Some of the most popular statistical tests performed are,
- Co-variance : Measuring co-variance by taking a subset of features is often a good, as by doing this we can get a fairly good idea as how are features behaves with respect to each other.
- Pearson correlation: Though the co-variance provides good information about correlation between variables but the disadvantage with using Co-variance is there is no upper-bound on co-variance score this makes it little difficult to judge how much the features are aligned with each other for that we use Pearson correlation.
- LDA : Linear discriminant analysis is one of the techniques where we try to select features which will be based as how good they separates one of two classes.
What are wrapper methods for feature selection ?
The feature selection techniques that comes under this heading, selects features which depends upon what type of algorithm you use for your model. The idea is simple select a single feature or a subset of feature and feed it into model and store accuracy, after certain number of combinations which ever subset performs the best choose it.
The techniques which comes under this heading is,
- Forward feature selection : The idea is simple first choose a single feature which gives the best performance then keep adding features on top of it and checks the performance after every addition and stop this process if the performance does not improve or improve slightly which is not very significant.
- Backward Elimination : The idea of this technique is quite opposite as that of forward feature selection, in this technique we first start with all features and start eliminating features one by one till there is no significant decrement in performance of the model.
- Recursive selection: This is not a very computationally friendly technique as it first select select best features and worst features at each stage and then find the best features from left over and checks the performance, it does this process recursively.

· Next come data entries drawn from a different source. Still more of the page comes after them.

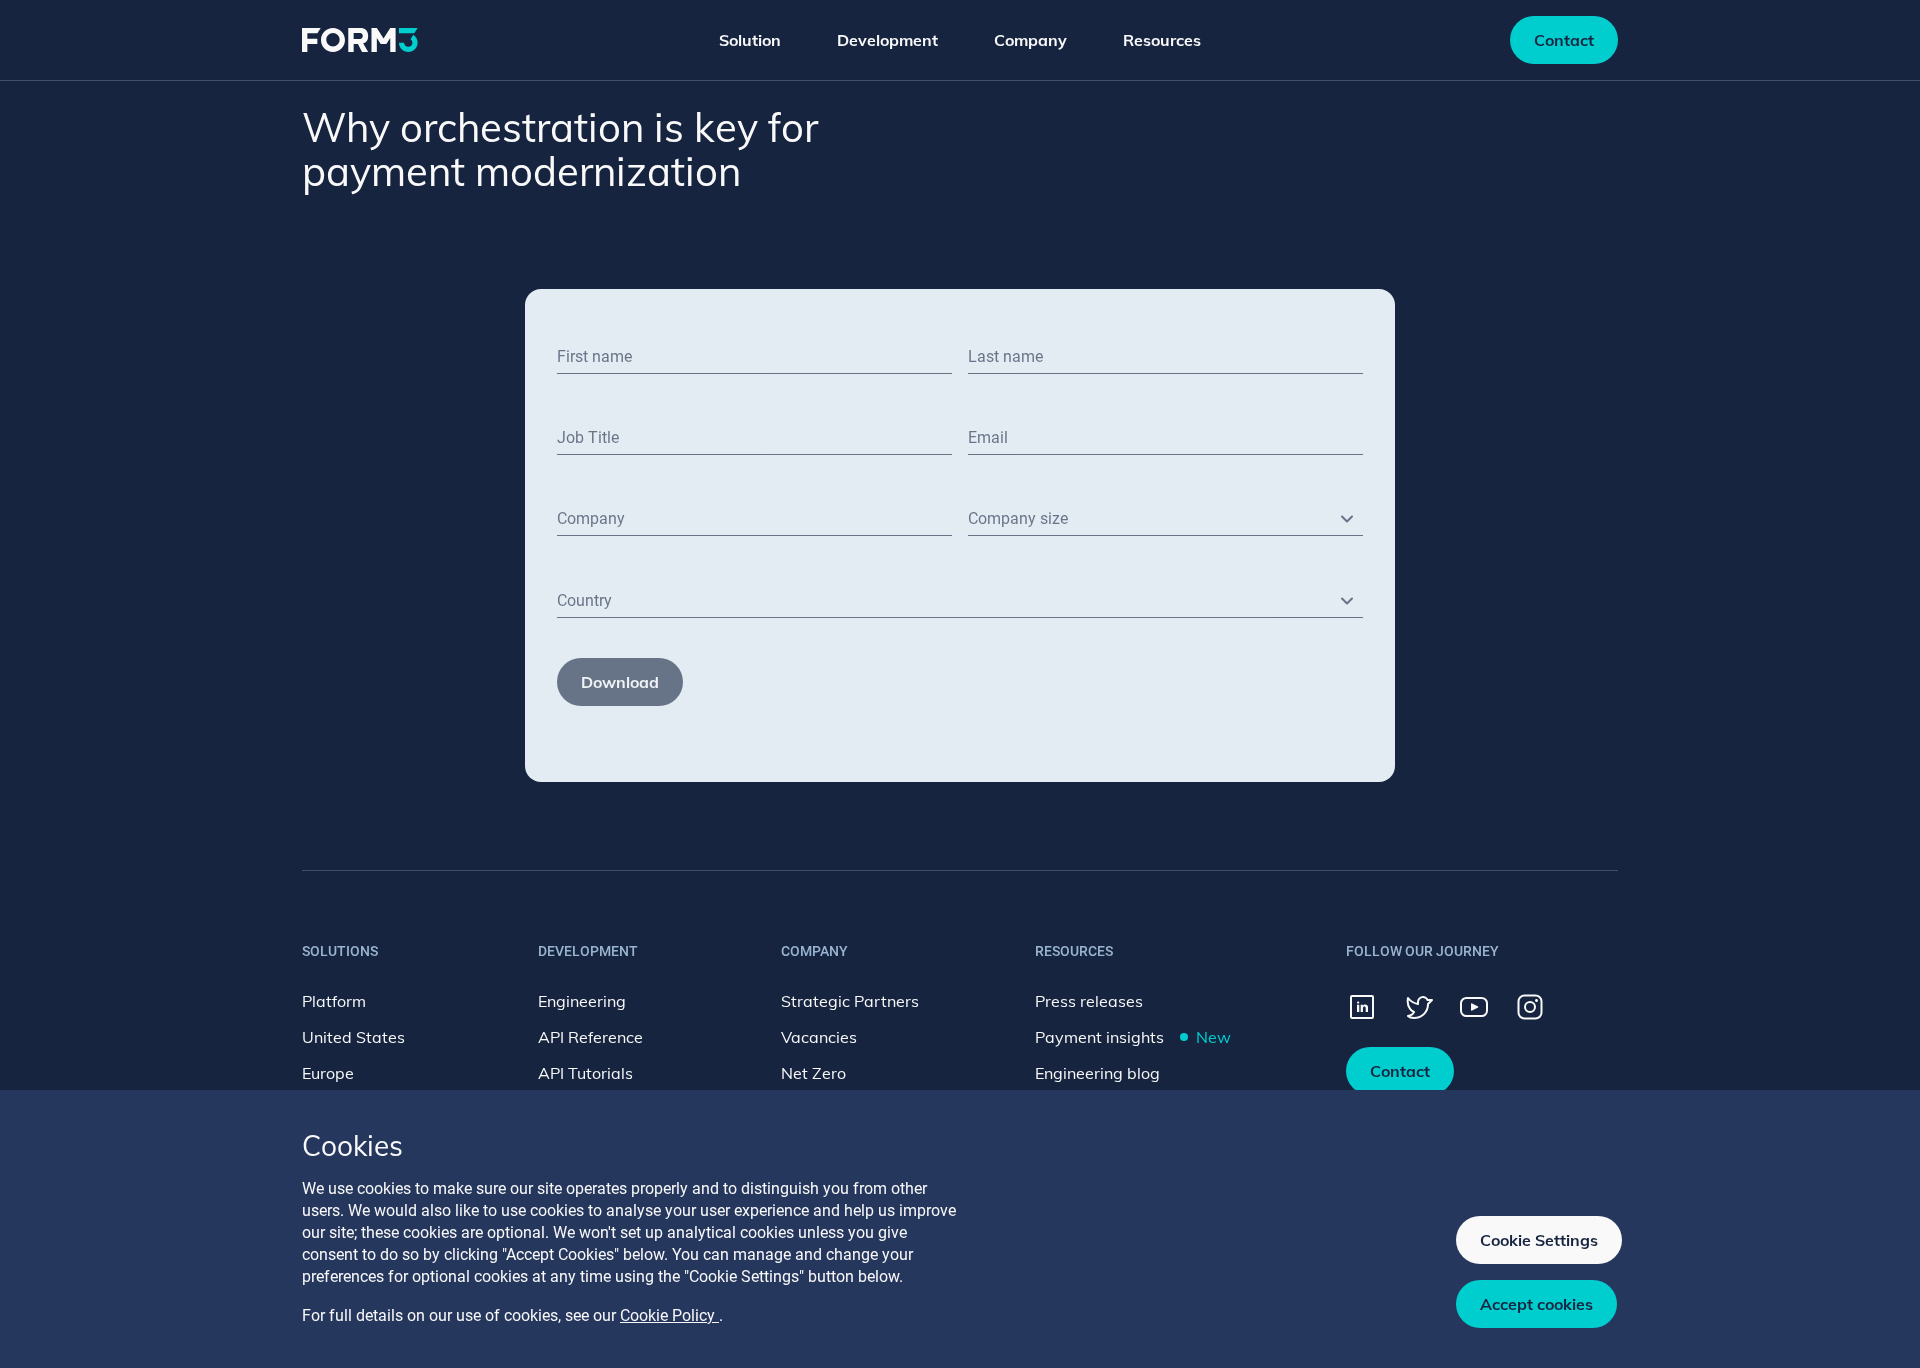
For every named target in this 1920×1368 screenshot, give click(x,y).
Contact (1564, 40)
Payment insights (1133, 1037)
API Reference (590, 1037)
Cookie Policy (669, 1315)
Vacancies (819, 1037)
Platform (334, 1001)
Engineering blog (1097, 1073)
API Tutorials (585, 1073)
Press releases (1089, 1001)
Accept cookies (1536, 1304)
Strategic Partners (850, 1001)
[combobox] (1165, 519)
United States (353, 1037)
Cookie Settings (1539, 1240)
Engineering (582, 1001)
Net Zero (813, 1073)
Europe (328, 1073)
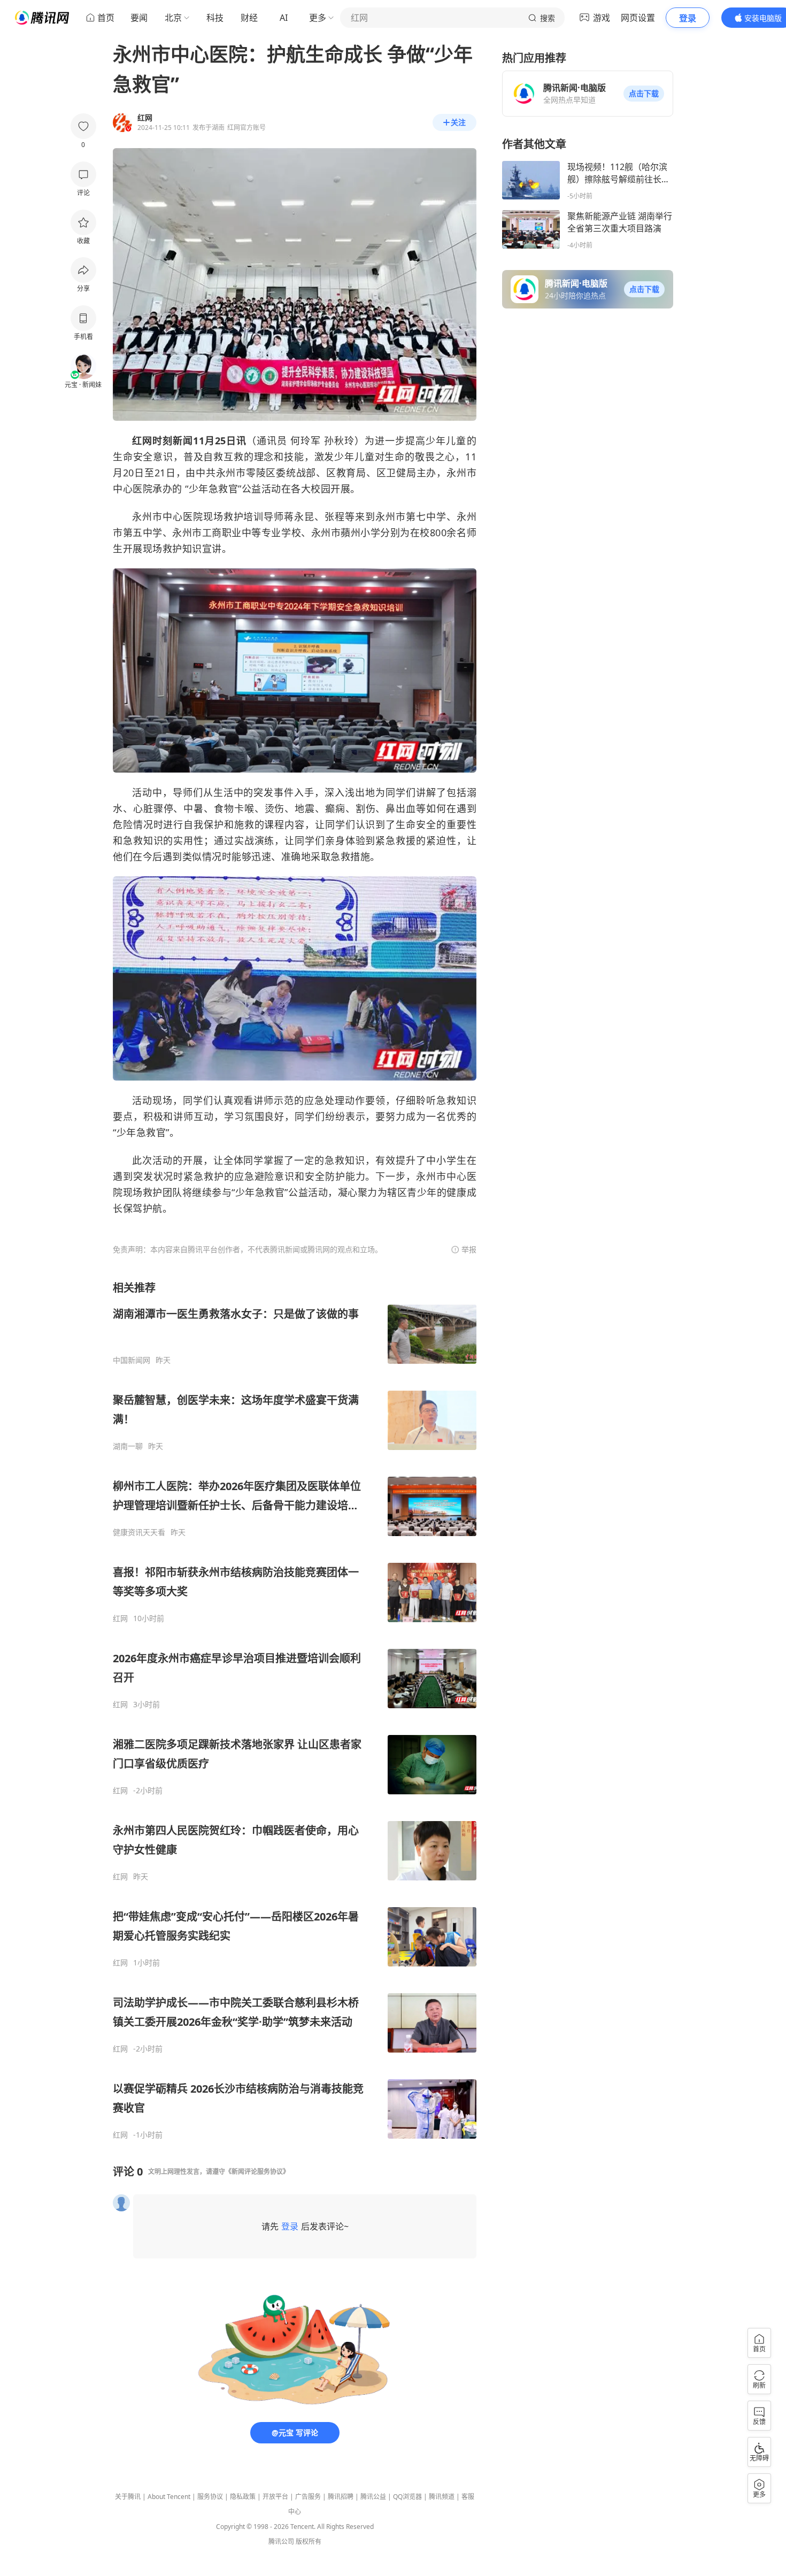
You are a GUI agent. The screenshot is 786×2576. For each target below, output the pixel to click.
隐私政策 (243, 2496)
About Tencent (169, 2496)
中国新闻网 (131, 1360)
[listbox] (294, 1710)
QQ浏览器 (407, 2496)
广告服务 (308, 2496)
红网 (120, 1618)
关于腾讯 (128, 2496)
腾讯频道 (441, 2496)
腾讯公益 (373, 2496)
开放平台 (275, 2496)
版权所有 (308, 2541)
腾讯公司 (281, 2541)
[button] (643, 94)
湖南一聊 (128, 1446)
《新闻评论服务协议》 (257, 2171)
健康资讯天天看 (139, 1532)
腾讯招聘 (340, 2496)
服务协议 (210, 2496)
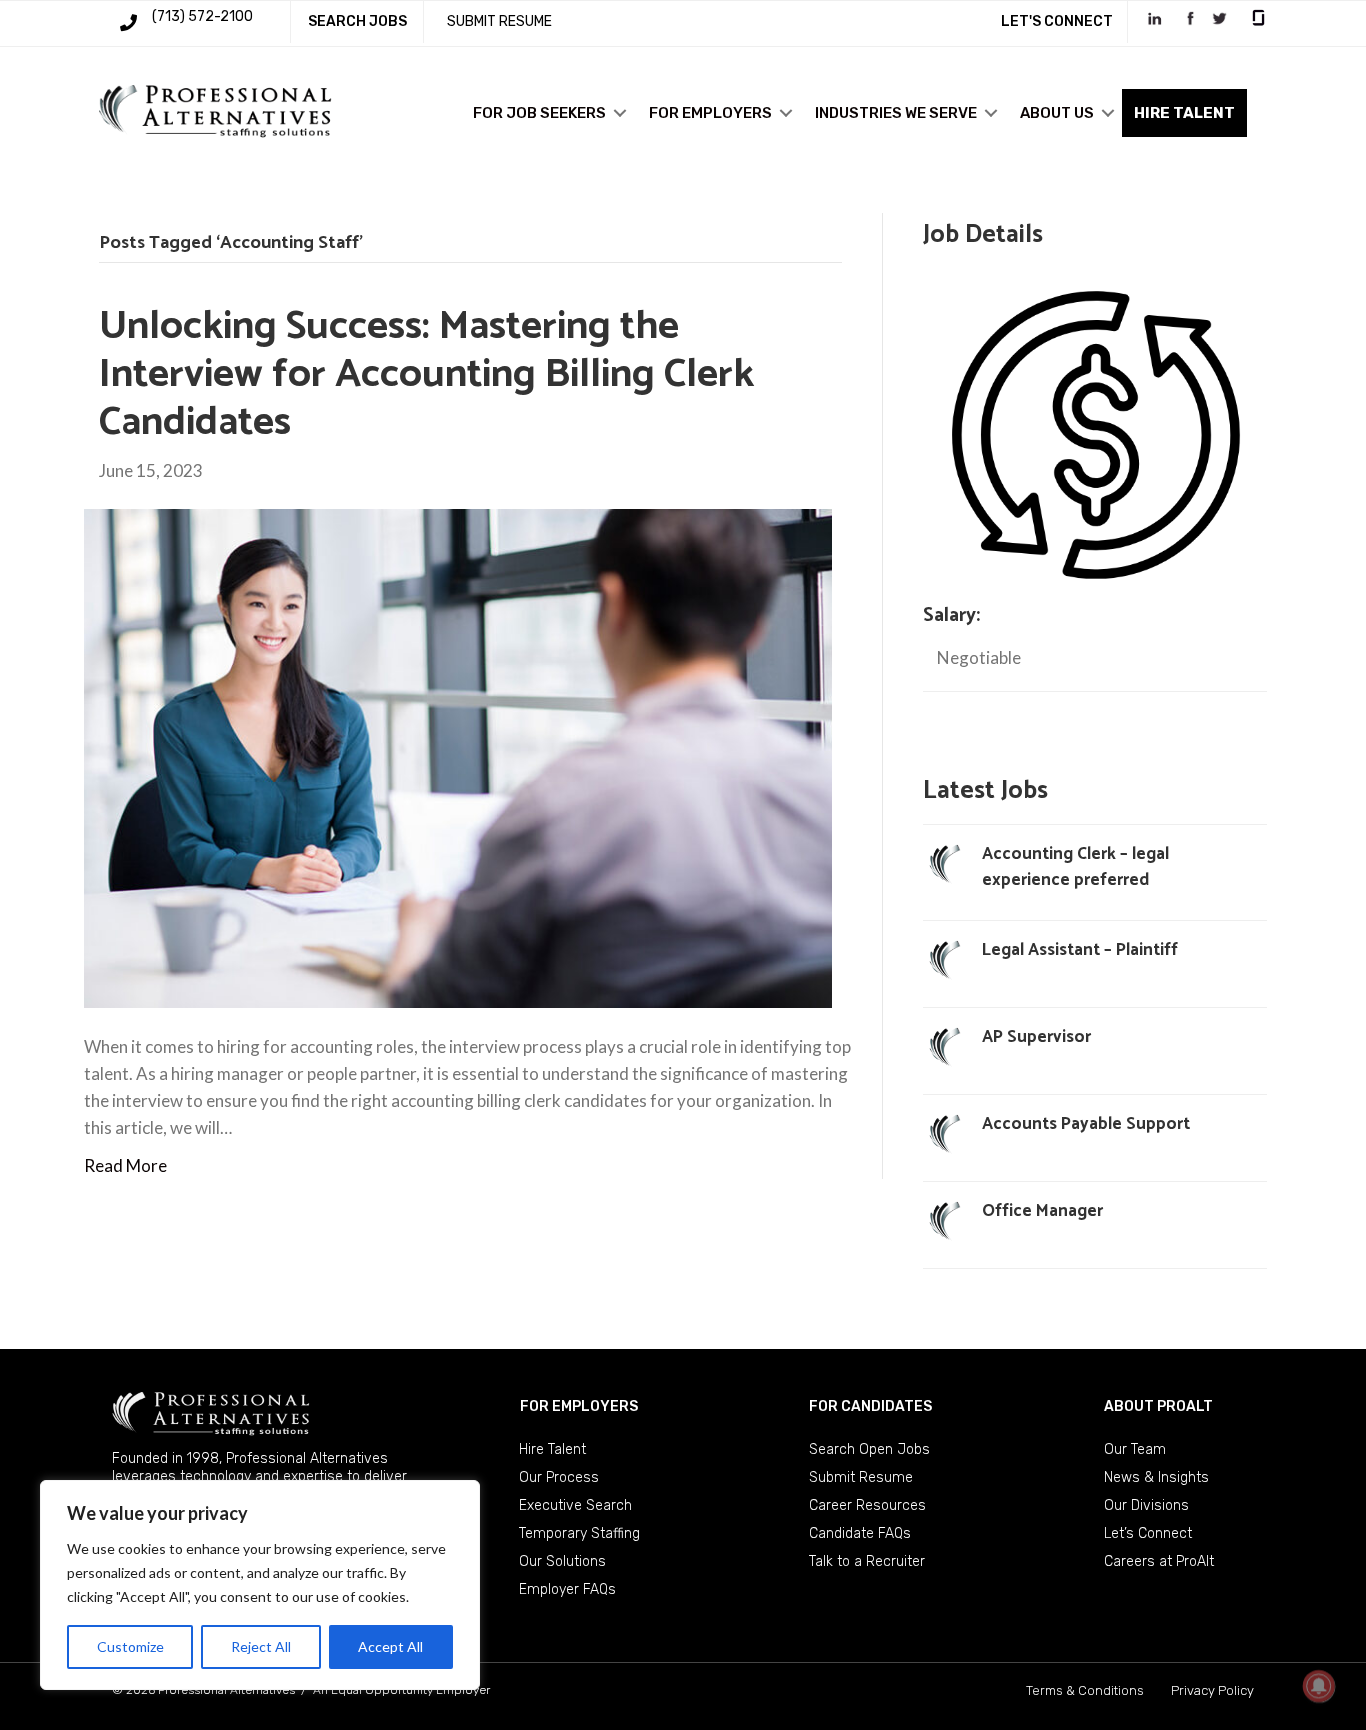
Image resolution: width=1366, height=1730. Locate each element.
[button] (620, 113)
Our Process (559, 1477)
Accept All (390, 1646)
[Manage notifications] (1319, 1686)
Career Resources (867, 1505)
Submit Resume (861, 1477)
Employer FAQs (567, 1589)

Then after all features are finished it ranks the features according to which they are eliminated. Then the algorithm chooses top ranks features.
There is no all in one package which implements all these techniques but there are some packages which can help sklearn, boruta etc, for rest of techniques implement it by yourself.
Embedded feature selection
These methods of feature selection are built on top of filter and wrapper feature selection. One of the most popular example of embedded feature selection is regularization. They often provides constraint over the objective function which avoids the problem of coefficients of the weights becoming zero thus helps overfitting of the model. These methods are completely algorithm dependent.